Между тем, нужно отметить, что эти темы самоограничения и строгости по отношению к себе не совпадали с соответствующей тематизацией, которую могли бы определять фундаментальные общественные, гражданские или религиозные запреты. Действительно, можно было бы подумать, что, в общем случае, именно там, где запреты наиболее сильны, а обязательства имеют максимально принудительный характер, соответствующая мораль должна развивать наиболее жесткие требования строгости в отношении себя. Ситуация вполне возможная, и история христианства и современной Европы могла бы, очевидно, дать тому немало примеров[19]. Но в античности ситуация, очевидно, была иной.
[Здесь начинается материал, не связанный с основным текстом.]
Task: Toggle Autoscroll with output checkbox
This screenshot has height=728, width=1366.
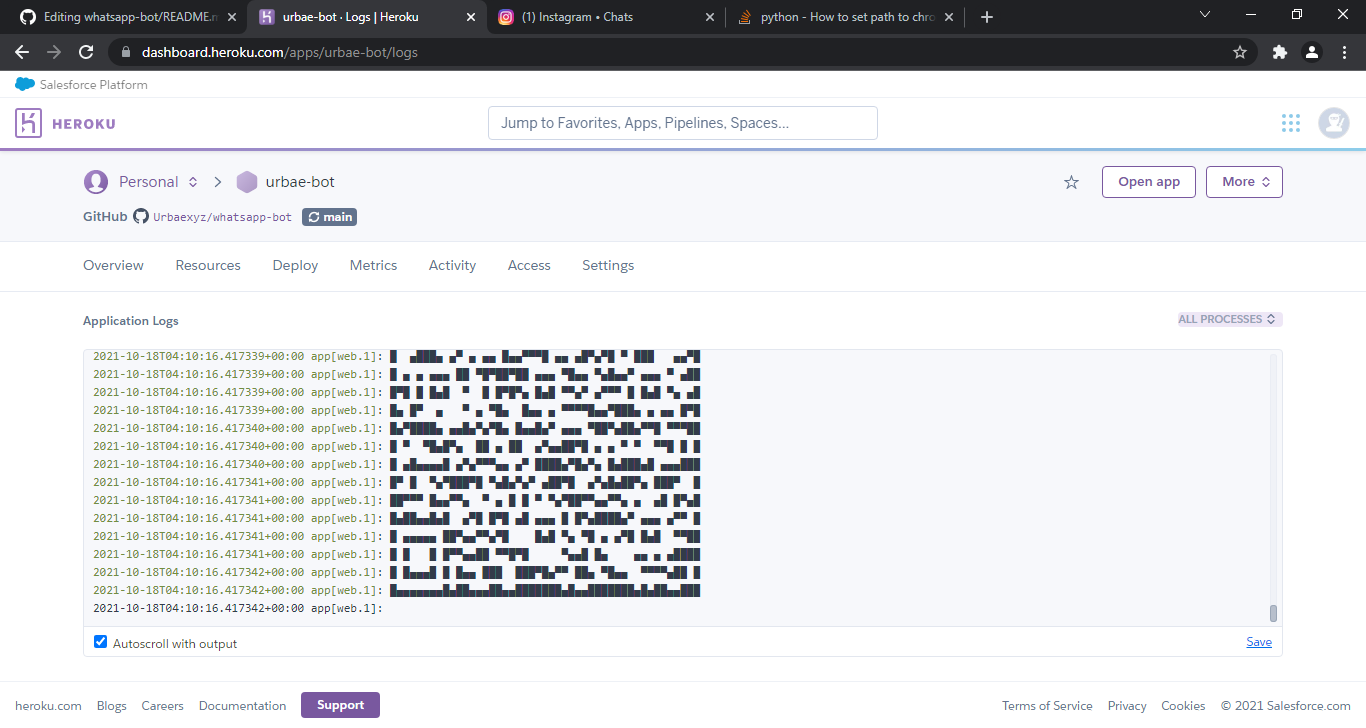Action: pos(100,642)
Это очень ясно проявляется прежде всего в совершенно особой асимметрии всей этой моральной рефлексии в отношении полового поведения. Женщинам в общем случае предписываются строжайше принудительные правила поведения (за исключением, разве что, той свободы, которую может дать женщине особый статус — например, статус куртизанки). И, однако, эта мораль обращена не к женщинам; то, о чем она напоминает, то, что она обосновывает и разминает, не имеет отношения ни к женскому долгу, ни к женским обязанностям. Это — мораль мужчин; мораль, которая осмысляется, записывается, преподается мужчинами и которая адресована мужчинам, разумеется, свободным. Мораль, следовательно, мужская [virile]; женщины появляются здесь лишь в качестве объектов или, в лучшем случае, партнеров, которых следует формировать, воспитывать и контролировать, когда они находятся в компетенции твоей власти, и к которым, наоборот, не следует прикасаться, когда они находятся под властью кого-то другого (отца, мужа, опекуна). Именно здесь, очевидно, одна из самых интересных особенностей этой моральной рефлексии: она не пытается определить иоле поведения и область правил, пригодных — с необходимыми вариациями — для обоих полов; она представляет собой выстраивание мужского поведения, осуществляемое с точки зрения мужчин и для того, чтобы придать форму их поведению.
Более того: эта мораль обращается к мужчинам, но не по поводу таких типов поведения, которые могут определяться теми или иными запретами, признанными всеми и торжественно провозглашаемыми снова и снова кодексами, обычаями или религиозными предписаниями. Она обращается к мужчинам по поводу такого поведения, где они, как раз наоборот, должны использовать свое право, свою власть, свой авторитет и свою свободу — в практиках удовольствии, которые не считаются предосудительными, в семейной жизни, где ни правила, ни обычаи не препятствуют человеку иметь внебрачные половые отношения, в связях с юношами, которые, по крайней мере в определенных границах, представляют собой принятую, распространенную и даже поощряемую практику. Эту проблематику строгости в вопросах половой жизни следует понимать не как выражение или комментарий неких глубоких и сущностных запретов, но как выстраивание и стилизацию определенной деятельности в осуществлении своей власти и в практиковании своей свободы.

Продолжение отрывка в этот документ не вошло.